Une cinquième tentation du Christ ?

Publié le par Garrigues et Sentiers

J’avais, jusqu’à aujourd'hui, minimisé le rôle de Satan dans les Évangiles et pas assez examiné Jésus dans son « humanité ». On a toujours tendance à éliminer Satan car il n'est pas à la mode et on le  relègue souvent dans le cinéma des films d'épouvante ou fantastiques, or il figure bien présent, dans les quatre évangiles.

Je vais partir des tentations au désert de Luc 4 , 1 -13 :

    - Première tentation toute matérielle : faire passer le confort de son existence avant toute spiritualité : vivre uniquement de pain.

      - Deuxième tentation : le pouvoir, la richesse, le culte de l’argent.

      - Troisième tentation : celle de la toute puissance sur les éléments et sur Dieu lui-même.
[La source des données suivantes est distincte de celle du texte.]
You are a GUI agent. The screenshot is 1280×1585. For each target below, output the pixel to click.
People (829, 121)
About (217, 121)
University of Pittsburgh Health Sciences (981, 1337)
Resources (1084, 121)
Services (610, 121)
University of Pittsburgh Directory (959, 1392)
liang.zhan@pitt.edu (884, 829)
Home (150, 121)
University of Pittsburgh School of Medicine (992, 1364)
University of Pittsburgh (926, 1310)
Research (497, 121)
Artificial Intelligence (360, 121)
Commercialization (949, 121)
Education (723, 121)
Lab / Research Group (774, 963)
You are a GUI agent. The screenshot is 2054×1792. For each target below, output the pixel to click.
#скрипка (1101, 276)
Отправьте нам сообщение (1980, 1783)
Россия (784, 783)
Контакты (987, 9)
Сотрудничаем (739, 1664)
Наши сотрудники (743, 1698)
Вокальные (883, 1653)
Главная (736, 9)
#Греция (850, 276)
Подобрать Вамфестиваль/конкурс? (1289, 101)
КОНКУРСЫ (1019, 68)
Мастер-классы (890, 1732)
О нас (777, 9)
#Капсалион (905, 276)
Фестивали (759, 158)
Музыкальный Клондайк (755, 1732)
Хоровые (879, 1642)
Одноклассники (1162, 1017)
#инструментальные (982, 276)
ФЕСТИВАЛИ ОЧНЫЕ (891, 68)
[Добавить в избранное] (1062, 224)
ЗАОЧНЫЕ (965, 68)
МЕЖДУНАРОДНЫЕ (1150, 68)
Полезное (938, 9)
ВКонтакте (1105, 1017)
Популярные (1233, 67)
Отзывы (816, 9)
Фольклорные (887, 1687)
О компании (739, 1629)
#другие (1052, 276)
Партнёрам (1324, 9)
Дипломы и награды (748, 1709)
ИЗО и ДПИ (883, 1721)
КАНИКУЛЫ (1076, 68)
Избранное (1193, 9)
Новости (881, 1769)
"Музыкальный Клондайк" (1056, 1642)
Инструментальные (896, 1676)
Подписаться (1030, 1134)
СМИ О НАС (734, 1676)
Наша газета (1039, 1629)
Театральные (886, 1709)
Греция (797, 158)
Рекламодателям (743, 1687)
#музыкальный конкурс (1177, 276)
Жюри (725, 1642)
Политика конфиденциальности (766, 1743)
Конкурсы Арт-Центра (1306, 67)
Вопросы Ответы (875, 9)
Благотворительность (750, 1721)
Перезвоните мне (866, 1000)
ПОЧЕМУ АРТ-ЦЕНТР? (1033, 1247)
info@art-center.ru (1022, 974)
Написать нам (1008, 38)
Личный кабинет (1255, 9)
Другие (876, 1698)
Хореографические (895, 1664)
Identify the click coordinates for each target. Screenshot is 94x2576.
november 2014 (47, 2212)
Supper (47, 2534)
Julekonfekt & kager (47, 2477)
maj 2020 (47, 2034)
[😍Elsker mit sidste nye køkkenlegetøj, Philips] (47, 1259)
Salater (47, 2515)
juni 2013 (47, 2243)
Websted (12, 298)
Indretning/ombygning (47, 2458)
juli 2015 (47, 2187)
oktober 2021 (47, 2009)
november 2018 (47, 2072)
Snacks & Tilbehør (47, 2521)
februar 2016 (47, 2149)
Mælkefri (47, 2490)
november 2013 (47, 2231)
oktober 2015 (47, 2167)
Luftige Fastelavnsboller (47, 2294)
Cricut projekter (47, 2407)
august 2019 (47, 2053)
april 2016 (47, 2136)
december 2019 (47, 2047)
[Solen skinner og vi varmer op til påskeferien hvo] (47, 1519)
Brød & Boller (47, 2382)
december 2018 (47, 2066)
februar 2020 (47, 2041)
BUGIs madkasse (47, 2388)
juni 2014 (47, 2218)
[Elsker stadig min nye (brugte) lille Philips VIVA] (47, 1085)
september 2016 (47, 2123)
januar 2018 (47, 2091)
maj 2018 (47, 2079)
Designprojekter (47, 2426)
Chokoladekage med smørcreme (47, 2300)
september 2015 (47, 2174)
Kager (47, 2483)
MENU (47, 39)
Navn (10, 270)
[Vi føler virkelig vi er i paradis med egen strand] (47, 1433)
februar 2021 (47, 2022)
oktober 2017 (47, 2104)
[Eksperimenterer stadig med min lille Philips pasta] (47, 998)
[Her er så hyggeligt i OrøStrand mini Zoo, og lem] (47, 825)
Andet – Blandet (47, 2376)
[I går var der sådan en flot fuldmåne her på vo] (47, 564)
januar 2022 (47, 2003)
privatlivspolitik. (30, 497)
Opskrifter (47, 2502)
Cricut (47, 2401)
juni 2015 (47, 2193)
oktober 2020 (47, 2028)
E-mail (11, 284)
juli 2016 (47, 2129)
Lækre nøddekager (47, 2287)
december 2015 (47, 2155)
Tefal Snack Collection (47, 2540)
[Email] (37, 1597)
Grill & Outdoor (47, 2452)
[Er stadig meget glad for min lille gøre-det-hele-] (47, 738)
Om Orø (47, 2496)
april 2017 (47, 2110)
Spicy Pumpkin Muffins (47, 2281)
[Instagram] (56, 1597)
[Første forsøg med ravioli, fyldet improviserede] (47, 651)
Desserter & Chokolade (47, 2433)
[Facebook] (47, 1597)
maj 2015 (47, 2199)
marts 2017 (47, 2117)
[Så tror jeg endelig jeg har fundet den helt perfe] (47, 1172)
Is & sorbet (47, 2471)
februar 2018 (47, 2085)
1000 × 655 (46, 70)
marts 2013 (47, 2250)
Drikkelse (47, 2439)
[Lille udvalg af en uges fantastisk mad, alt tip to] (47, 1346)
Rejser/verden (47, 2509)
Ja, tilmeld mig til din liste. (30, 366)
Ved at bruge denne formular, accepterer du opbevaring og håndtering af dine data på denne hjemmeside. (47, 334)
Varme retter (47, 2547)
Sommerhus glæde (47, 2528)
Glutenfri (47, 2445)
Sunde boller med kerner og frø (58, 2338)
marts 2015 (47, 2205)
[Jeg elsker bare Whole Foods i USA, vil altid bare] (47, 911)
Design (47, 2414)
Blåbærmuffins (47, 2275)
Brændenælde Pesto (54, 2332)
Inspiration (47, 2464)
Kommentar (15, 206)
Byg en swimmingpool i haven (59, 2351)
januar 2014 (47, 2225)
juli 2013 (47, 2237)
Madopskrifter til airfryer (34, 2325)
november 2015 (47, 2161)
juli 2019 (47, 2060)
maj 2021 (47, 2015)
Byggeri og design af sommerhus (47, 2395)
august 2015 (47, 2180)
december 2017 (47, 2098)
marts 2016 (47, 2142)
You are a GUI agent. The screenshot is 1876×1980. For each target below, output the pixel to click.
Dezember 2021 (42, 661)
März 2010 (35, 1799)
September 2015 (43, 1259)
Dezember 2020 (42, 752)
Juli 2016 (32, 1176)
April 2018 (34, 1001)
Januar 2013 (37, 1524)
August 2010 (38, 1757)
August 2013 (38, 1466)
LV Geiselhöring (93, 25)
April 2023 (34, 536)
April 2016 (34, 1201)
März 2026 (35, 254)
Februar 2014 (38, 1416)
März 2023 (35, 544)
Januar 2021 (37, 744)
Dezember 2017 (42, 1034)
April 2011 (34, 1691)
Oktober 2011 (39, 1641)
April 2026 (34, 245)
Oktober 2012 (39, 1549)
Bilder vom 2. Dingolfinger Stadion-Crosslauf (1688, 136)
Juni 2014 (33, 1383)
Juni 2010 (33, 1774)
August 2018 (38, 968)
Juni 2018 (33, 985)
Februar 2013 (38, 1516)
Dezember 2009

Satan s’attaque ainsi directement à Jésus peut-être en utilisant certaines pensées négatives qui lui ont traversé l’esprit au cours de son jeûne dans le désert. Mais, c’est sans succès.

Je repars avec : Lc 9,52 « Il prit résolument le chemin de Jérusalem » et je rejoins Lc 21,37  : « Pendant le jour il était dans le Temple à enseigner… ». Et là, je suppose que, effectivement, l’épisode de « la femme adultère » fait partie de Luc et non de Jean 8 et qu’il constitue la quatrième tentation du Christ ainsi définie par René Guyon.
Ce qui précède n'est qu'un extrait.